ARBEITSAUFTRAG
Gib den Abschnitt aus dem Kommentar über Gregor Gysi wieder, der mit den Worten „Eine nahrhafte Auftaktrede“ beginnt und nach „2023 erschienen ist.“ endet, und ersetze darin „Talkshowpräsenz“ durch „Fernsehpräsenz“.

VORLIEGENDER TEXT
↓

Kommentar
Faktotum Gregor Gysi wird Alterspräsident
Das Wort Faktotum leitet sich aus dem Lateinischen ab. Fac totum heisst: «Tu alles!» Ein Faktotum ist ein Mensch, der alle nur möglichen und unmöglichen Aufgaben auf liebenswürdige oder auch sonderbare Weise erledigt. Gregor Gysi ist das wohl brillanteste Faktotum der deutschen Nachkriegsgeschichte. Er hat in der DDR erst den Beruf des Rinderzüchters erlernt, ist dann Jurist geworden und hat als einer der führenden Rechtsanwälte der DDR praktiziert.
Als Gregor Gysi 20 Jahre alt war, trat er der Sozialistischen Einheitspartei Deutschlands bei, der Staatspartei der DDR. Im Dezember 1989 wurde er deren Vorsitzender, hat die SED zur PDS transformiert und dann mit Oskar Lafontaines SPD-Abspaltung WASG zur Linkspartei fusioniert, war Chef erst der PDS-Fraktion, dann der Linksfraktion im Bundestag, ein paar Jahre lang Oppositionschef im Bundestag, ein paar Jahre auch Präsident der Europäischen Linken. Jetzt ist er 77 Jahre alt und eröffnet morgen als Alterspräsident die 21. Legislaturperiode des Deutschen Bundestags.
Eine nahrhafte Auftaktrede
Er ist nämlich der Abgeordnete mit der längsten Parlamentserfahrung im Bundestag; das macht ihn zum Alterspräsidenten. Zum Unikum macht ihn seine intensive und lebhafte Talkshowpräsenz. Er schreibt gut lesbare Bücher, er moderiert Gesprächsreihen und er tut das mit so herzlicher Eloquenz, dass es ein grosser Spass ist, bei ihm zu Gast zu sein. Die Spannbreite seines schriftstellerischen Schaffens sei angezeigt mit einem «Handbuch für Rechtsanwälte», das er 1990 im Staatsverlag der DDR herausgegeben hat, und einer Publikation, die «Auf eine Currywurst mit Gregor Gysi» heisst und 2023 erschienen ist.

↑

DATENABSCHNITT
↓

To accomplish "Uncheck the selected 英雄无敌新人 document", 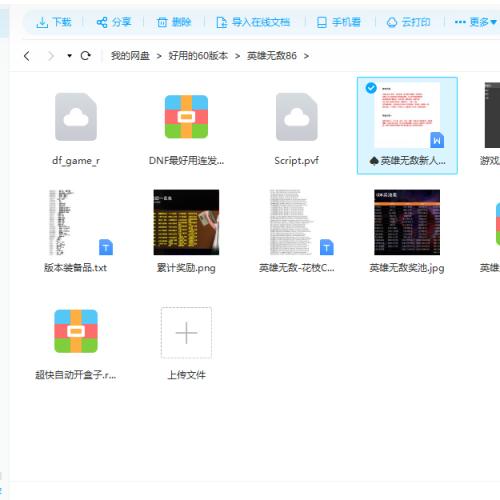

↑

LÖSUNG DER AUFGABE
Eine nahrhafte Auftaktrede
Er ist nämlich der Abgeordnete mit der längsten Parlamentserfahrung im Bundestag; das macht ihn zum Alterspräsidenten. Zum Unikum macht ihn seine intensive und lebhafte Fernsehpräsenz. Er schreibt gut lesbare Bücher, er moderiert Gesprächsreihen und er tut das mit so herzlicher Eloquenz, dass es ein grosser Spass ist, bei ihm zu Gast zu sein. Die Spannbreite seines schriftstellerischen Schaffens sei angezeigt mit einem «Handbuch für Rechtsanwälte», das er 1990 im Staatsverlag der DDR herausgegeben hat, und einer Publikation, die «Auf eine Currywurst mit Gregor Gysi» heisst und 2023 erschienen ist.